When we conduct our life governed by this holistic vision with understanding, sincerity and persistence, happiness may come as a result, or may not. The opposites of happiness like grief, pain, failure, disappointment are also part of life and they are helpful for our higher evolution. When these harsh gusts of life are met with right inner attitude, it builds character and inner strength. As we have indicated earlier, when our ego and desires are satisfied we call that state as happiness. But spiritual growth comes from a progressive renunciation and conquest over our ego and desire. And this spiritual life is not always a happy journey. When our awakened higher nature makes a conscious effort to overcome our ego and desire and our lower nature desperately clings to them, the conflict and the struggle may lead to much unhappiness and suffering.
So, the Indian teaching is to regard happiness and unhappiness as transient, passing ripples on the river of life. The following story illustrates this Indian attitude with a touch of humor:
There lived a saint who spoke little. One day, a householder called Ramu came to see the saint and went on lamenting about his miserable life, his acute financial problems, his deteriorating health, his family squabbles. The saint listened to Ramu’s tale of woe patiently and said, “Don’t worry. It will pass.” And after a few days, Ramu’s condition flourished, his health became better and his family problems disappeared. Ramu went to the saint again and said “Sir, as you said that day and by your blessings, my difficult situation has passed. I am now wealthy, healthy and happy”. The saint said calmly “This will also pass”.
The message of the story is that we must look at happiness and unhappiness with equanimity and detachment and allow it to pass. We must not cling to happiness when it comes and should not be distressed when it leaves. Similarly we must learn to endure unhappiness without getting unduly disturbed over it. The Indian ideal is not emotional or vital happiness but deep peace and equanimity of the soul, which remains undisturbed under the dual strokes of life like pleasure and pain, happiness and sorrow, success and failure.
Behind Happiness: The Eternal Delight
However this instinctive quest for happiness is not entirely illusory. There is a deeper truth behind it. The vedic sages intuitively perceived an eternal divine Delight ‘Ananda’ as the inner source of all life. Seeking for pleasure and happiness and whatever joy we get from it or more or distorted reflections of this supreme bliss of the divine Being. And in our human organism, our soul or our true self beyond our body and mind, is a spark of this divine Delight and made of this Delight.

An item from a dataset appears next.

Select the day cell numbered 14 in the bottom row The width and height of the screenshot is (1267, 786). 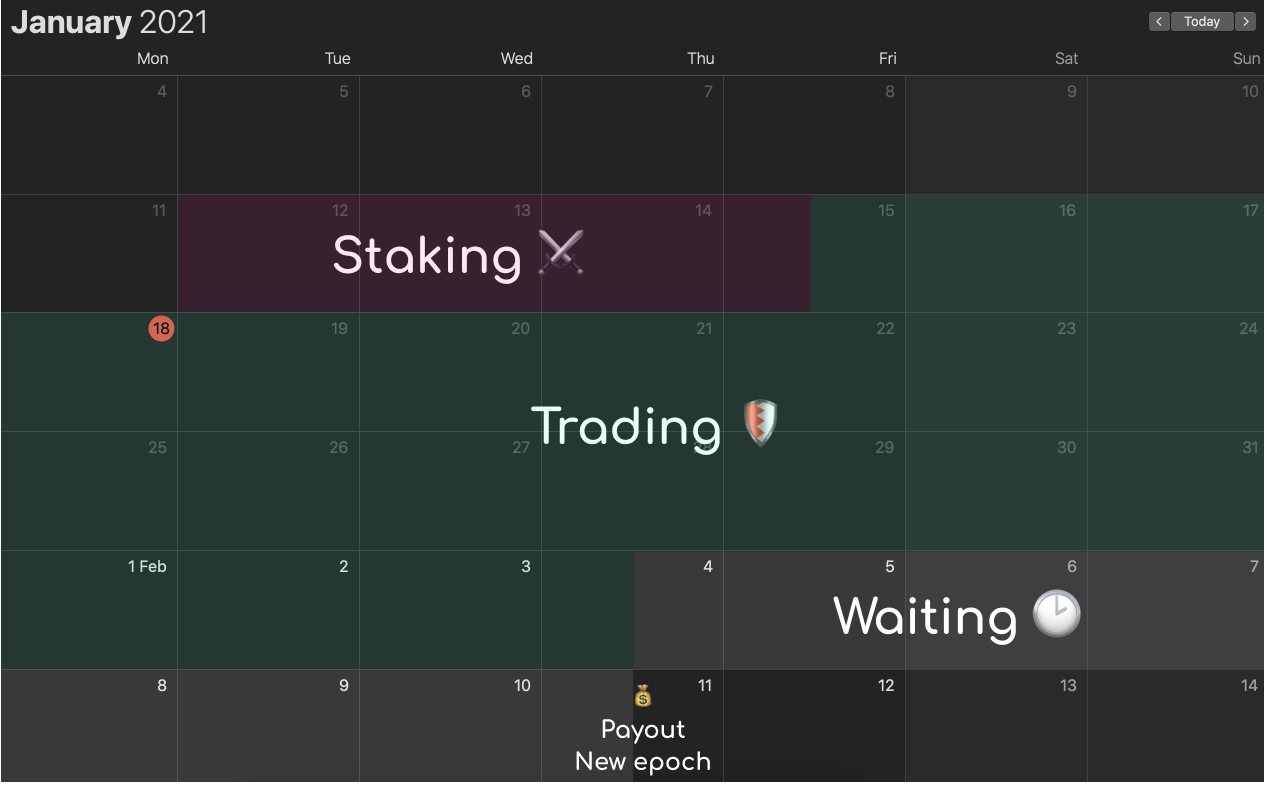1176,726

So, if we are able to rediscover our true self and unite with it, we can perhaps experience the deep, intrinsic and unbroken delight of our soul even in the midst of all the vicissitudes and dualities of life. But for most of us this is a distant ideal which can be realized only through a long, arduous inner discipline. The first step towards this ideal is what we have indicated earlier- an inner discipline which leads to undisturbed inner peace, equanimity and detachment under all circumstances and dualities of life.